■ Set task
Transfer the lines starting at the one containing "Image resolution: width=231" and ending at the one containing "coord(116,311)", requests included, and add -134 to every coordinate in the answers. Give only those lines.

[Some records]
-- Start --

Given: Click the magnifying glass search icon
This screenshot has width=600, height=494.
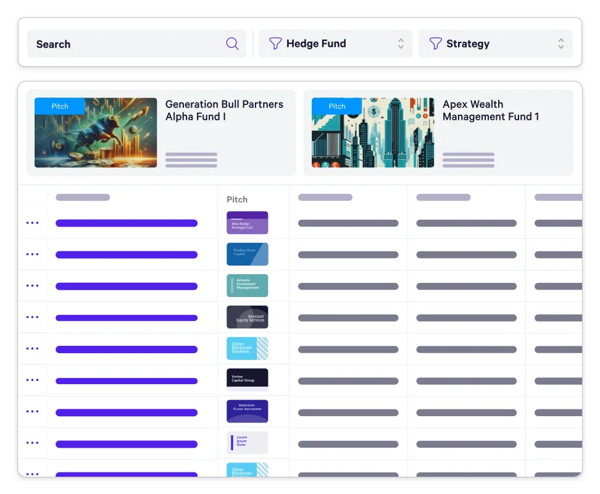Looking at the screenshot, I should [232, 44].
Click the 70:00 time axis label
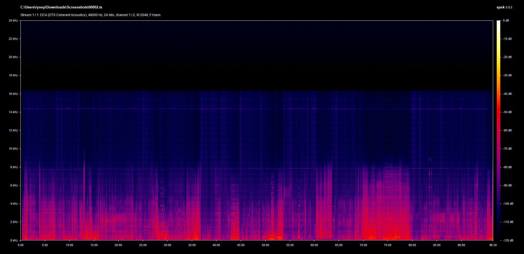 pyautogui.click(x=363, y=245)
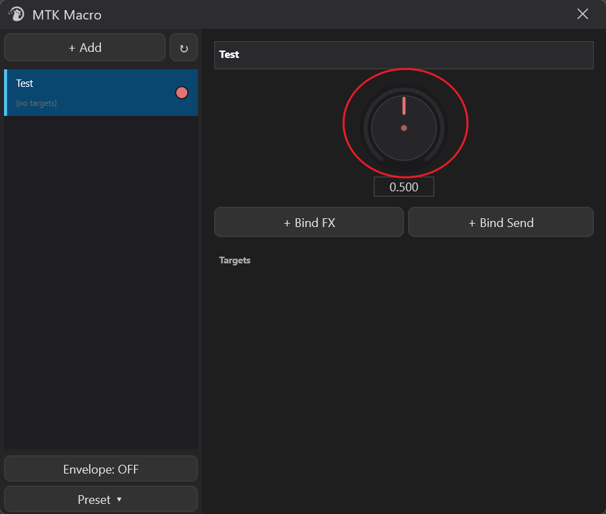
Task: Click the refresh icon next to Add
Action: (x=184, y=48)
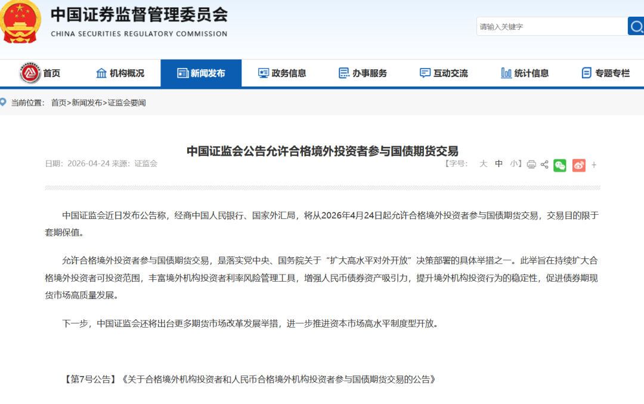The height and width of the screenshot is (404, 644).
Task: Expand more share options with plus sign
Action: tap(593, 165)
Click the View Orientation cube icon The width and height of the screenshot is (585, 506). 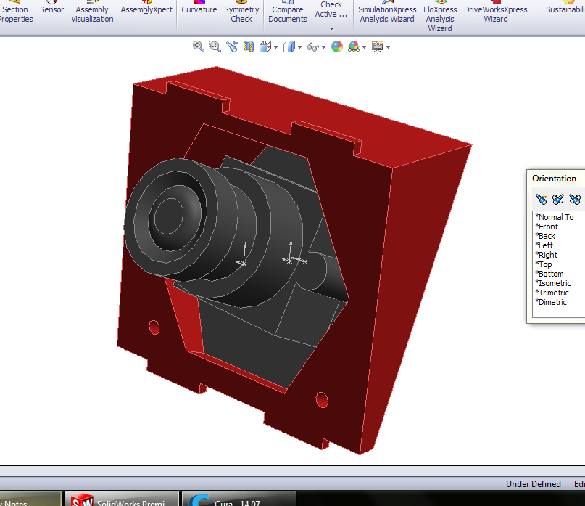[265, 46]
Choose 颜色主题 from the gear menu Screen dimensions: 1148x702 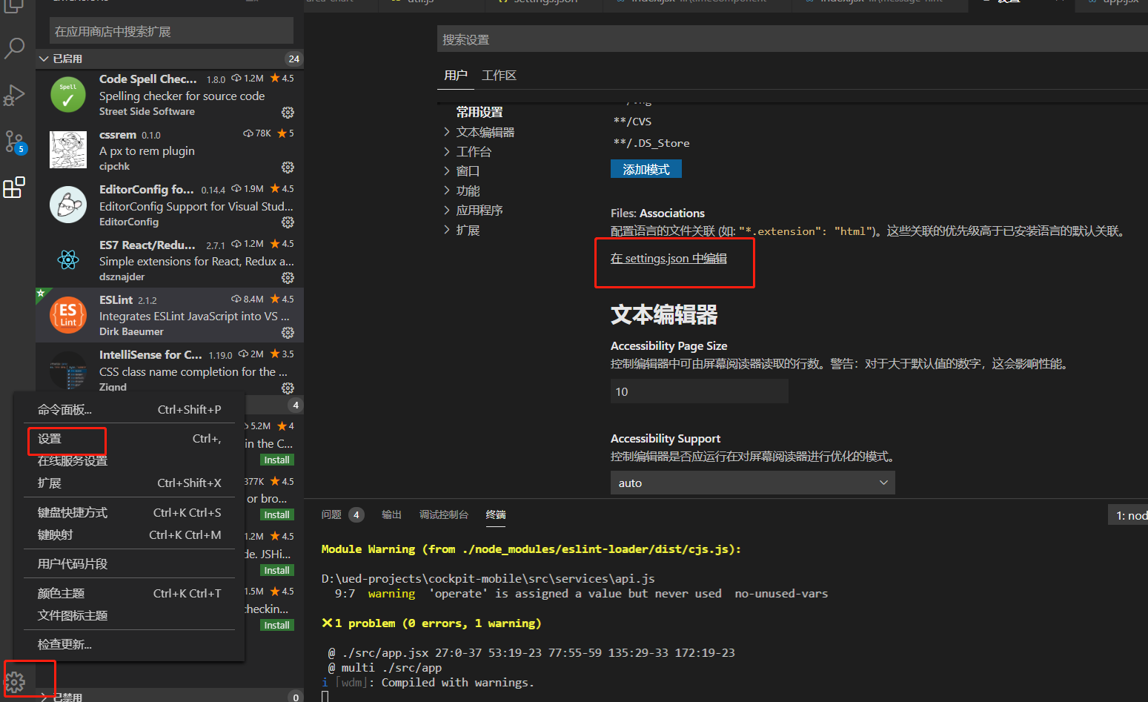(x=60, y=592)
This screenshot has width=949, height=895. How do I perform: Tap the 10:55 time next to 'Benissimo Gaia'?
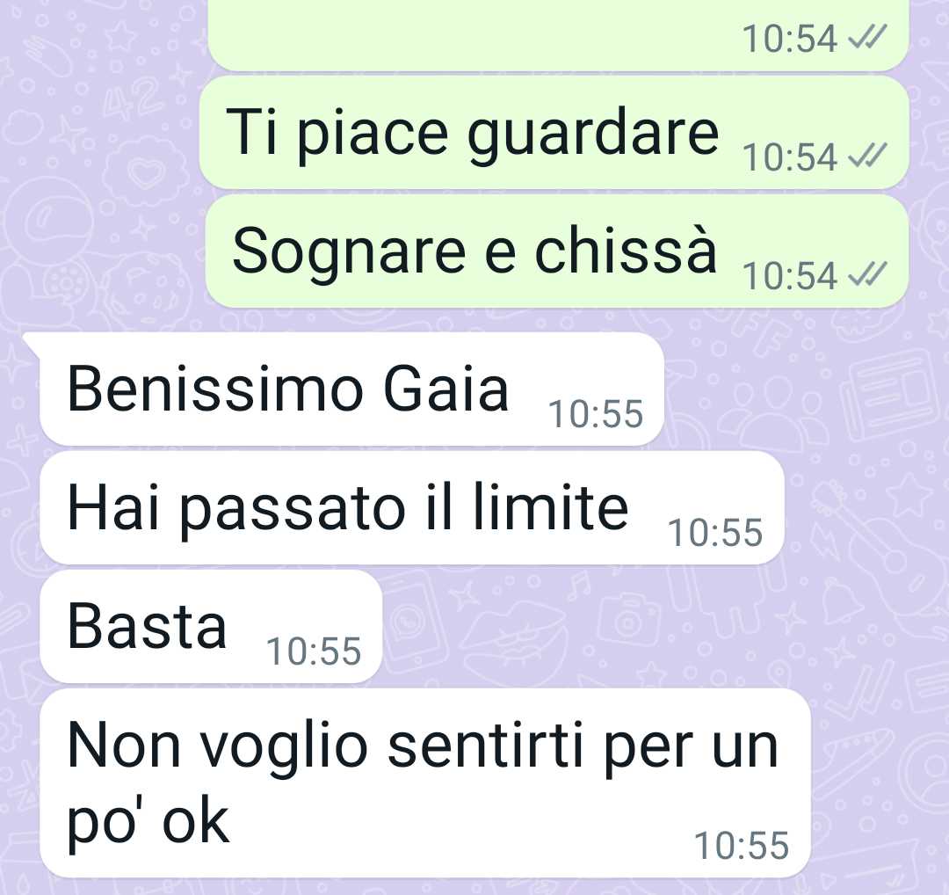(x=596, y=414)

-- End --
-- Start --

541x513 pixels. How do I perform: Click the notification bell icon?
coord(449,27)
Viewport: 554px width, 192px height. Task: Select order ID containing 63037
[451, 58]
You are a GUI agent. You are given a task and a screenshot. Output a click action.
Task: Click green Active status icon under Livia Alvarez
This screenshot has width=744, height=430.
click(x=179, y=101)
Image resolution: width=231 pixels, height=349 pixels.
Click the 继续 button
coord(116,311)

-- End --

■ Correct response
Image resolution: width=231 pixels, height=349 pixels.
Click the 继续 button
coord(-18,177)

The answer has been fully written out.